Pathobiology of alpha-1-antitrypsin deficency and the serpinopathies

The serine proteinase inhibitors or serpins are a family of proteins that play an important role in controlling enzymes within the human body. Naturally occurring mutations cause the protein to change shape and accumulate as chains of polymers within the cell of synthesis. This causes cell death and hence either cirrhosis (if the protein accumulates within the liver) or dementia (if it accumulates within the brain). We propose to assess the mechanism by which polymers form and their effect on the cells in which they are synthesised. We also propose to determine the mechanism of action of small molecules that we have identified that can block polymer formation in the test tube and reduce the accumulation of mutant protein in a cell model of disease. We have shown that mutations that favour the formation of polymers also favour the formation of an inactive latent conformation. We propose to develop new monoclonal antibodies to the latent conformation of the serpins alpha-1-antitrypsin and neuroserpin so that we can identify them in biological tissues and so evaluate their role in disease. Polymers of alpha-1-antitrypsin form spontaneously within the lungs of individuals with alpha-1-antitrypsin deficiency where they inactivate alpha-1-antitrypsin as a proteinase inhibitor as well as acting as a chemoattractant to recruit inflammatory cells to the lung. We will use our antibody to polymers of alpha-1-antitrypsin to develop a new assay to image pathological polymers within the lung. This will provide useful information on the clearance of polymers from the lung and perhaps the progression of lung disease in individuals with alpha-1-antitrypsin deficiency.

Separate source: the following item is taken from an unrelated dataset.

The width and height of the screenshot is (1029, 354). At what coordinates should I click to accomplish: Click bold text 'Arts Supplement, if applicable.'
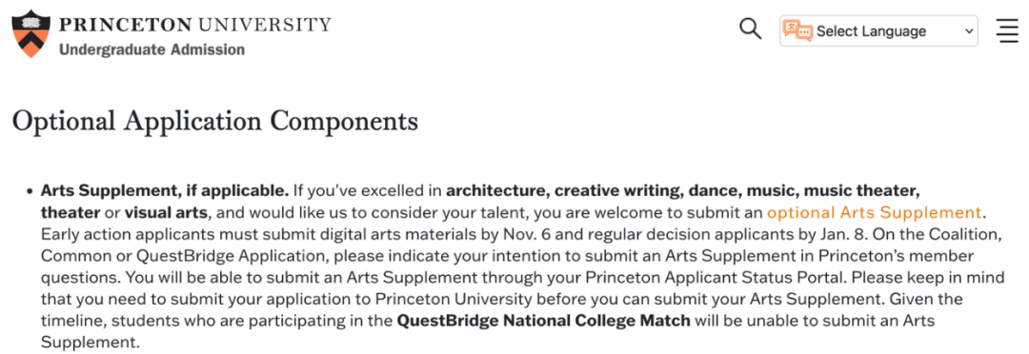click(x=165, y=190)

We have used a wide range of techniques to show that naturally occurring mutations in members of the serine proteinase inhibitor (serpin) superfamily result in abberant conformational transitions to cause disease. The most common of these is the sequential linkage between the reactive centre loop of one molecule and beta-sheet A of another. This process of loop-sheet polymerisation results in the retention of ordered serpin polymers within the cell of synthesis. Polymerisation of mutants of antitrypsin, antithrombin, C1 inhibitor and antichymotrypsin cause cirrhosis, thrombosis, angioedema and emphysema respectively. Perhaps most striking is our description of the same process in a neurone specific serpin, neuroserpin, to cause a novel dementia that we have called Familial Encephalopathy with Neuroserpin Inclusion Bodies (FENIB). A central feature of these conditions is a genotype-phenotype correlation that can be explained by the rate of intracellular polymerisation. In view of their common mechanism we have grouped these diseases of the serpins together as the serpinopathies and have used them as a paradigm for a broader class of disorders that we have called the conformational diseases. The serpinopathies provide a structurally defined model of protein aggregation in association with disease. We propose to use the small molecules, crystal structures, cell lines, monoclonal antibodies, fly models and the genetic screen that were generated in the last programme grant to address the following specific questions: (i) what are the conformational transitions underlying the serpinopathies? (ii) what is the effect of small molecules that block the polymerisation of alpha-1-antitrypsin? (iii) what is the cellular response to the retention of ordered serpin polymers within the endoplasmic reticulum? (iv) can we prepare monoclonal antibodies to latent alpha-1-antitrypsin and neuroserpin in order to define their role in disease? (v) what is the role of polymers in lung disease in alpha-1-antitrypsin deficiency? These studies, although focused on alpha-1-antitrypsin and neuroserpin, are applicable to many of the mutations in serpins that underlie the serpinopathies. The long-term aim of our work is to understand mechanisms of disease caused by the serpinopathies (from pathological conformational transitions to pathways of cell toxicity) so that we can develop novel therapeutic strategies to treat the associated clinical syndromes.